Edward Hopper’s paintings seem to be located in a twilight zone born in his own imagination. They depict a world no longer in a state of innocence, but has not yet reached a state of self-destruction.
Hopper shows us a situation that no other American artist captured in quite this way. his spare, personal vision of modern American life became a forerunner of American Pop Art. As a teacher introducing students to Hopper, I found that most were more comfortable painting flowers and sunsets a close second. His use of silent space was sometimes uncomfortable, or perhaps encouraged too much thinking.
He struggled to find his personal style, sometimes going months without finding what he wanted to paint. Working in oil on canvas, watercolor and etchings, he did posters for the War effort, jumping from one medium to another. Often painting over a previous paint while he changed his mind. Once the religious feeling present in the earlier works had dissipated, nothing new replaced it. Only emptiness, a vacuum remained. It wasn’t so much Hopper’s themes that were typically American, as the actual things he depicted; railroads, train stations and gas stations. He was likely the first painter ever to dignify the latter feature of American landscape by using it as a motif in art.
Hopper was a great admirer of Ernest Hemingway. In 1927, Scribner’s Magazine, for whom Hopper did illustrations, published Hemingway’s story The Killers. Hopper wrote a letter to the editors, saying how refreshing it was to find such an honest piece of work in an American magazine, after wading through the endless sugar-coated mush that was usually published. And, he added, the story made no concessions to mass taste.

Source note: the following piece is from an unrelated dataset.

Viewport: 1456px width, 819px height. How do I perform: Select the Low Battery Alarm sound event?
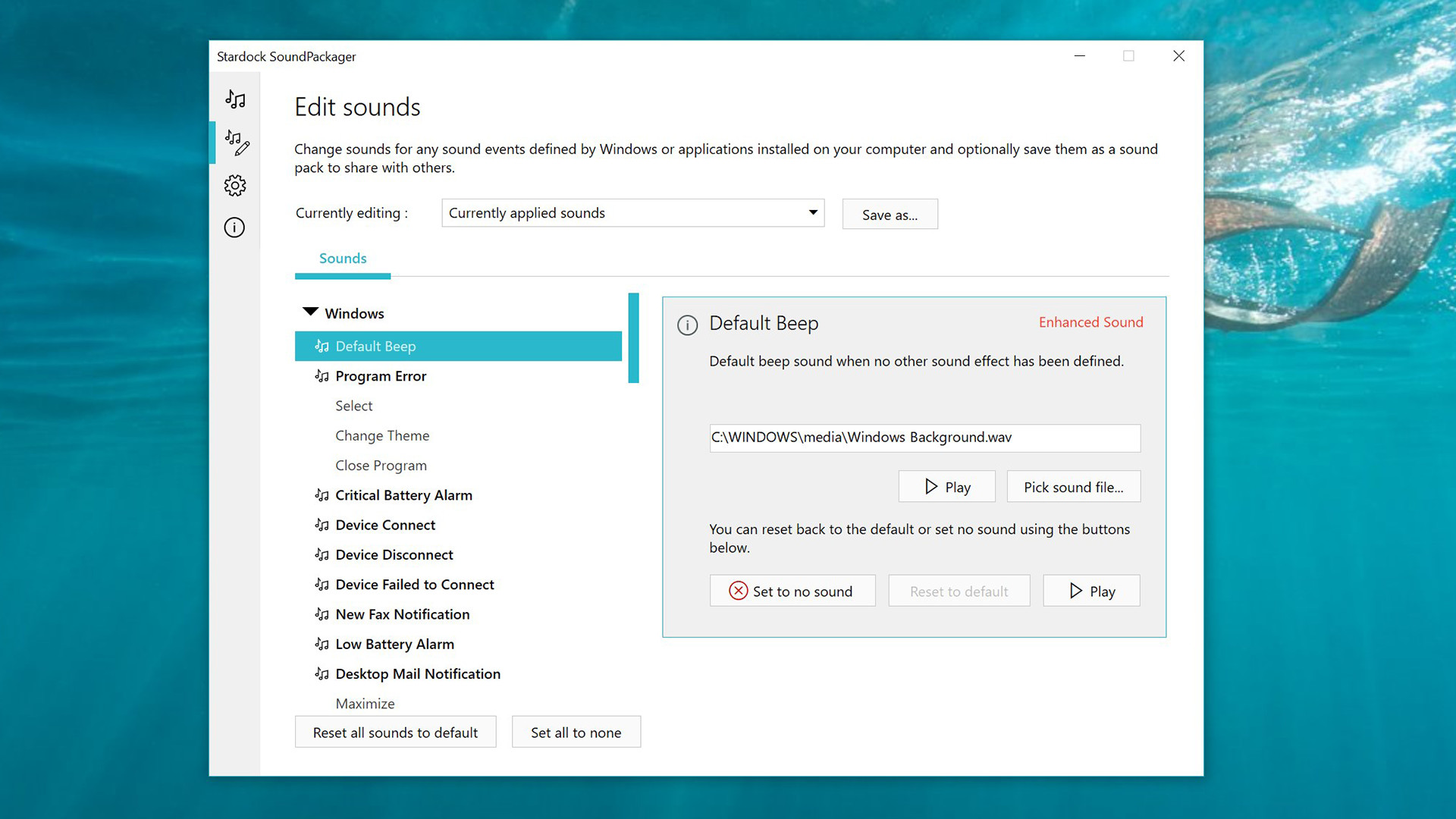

His ideal was to make his paintings with such simple honesty as to give almost the shock of reality itself.
In 1923 Hopper married Josephine Nivison, an artist who was his exact opposite in every way. She was short, gregarious, sociable, and liberal. He, on the other hand, was tall, secretive, shy, quiet, introspective, introverted and conservative. She once said that “talking to Eddie is like dropping a stone in a well except that it doesn’t thump when it hits bottom.”
“GIRL AT A SEWING MACHINE” 1921
He began painting short isolated moments saturated with suggestion. They have silent spaces and uneasy encounters, touching us where we are most vulnerable.
He got more of the quality of America into his paintings of urban landscapes which were filled with poetic meaning.
Typically Hopper, he said “I was never able to paint what I set out to paint.”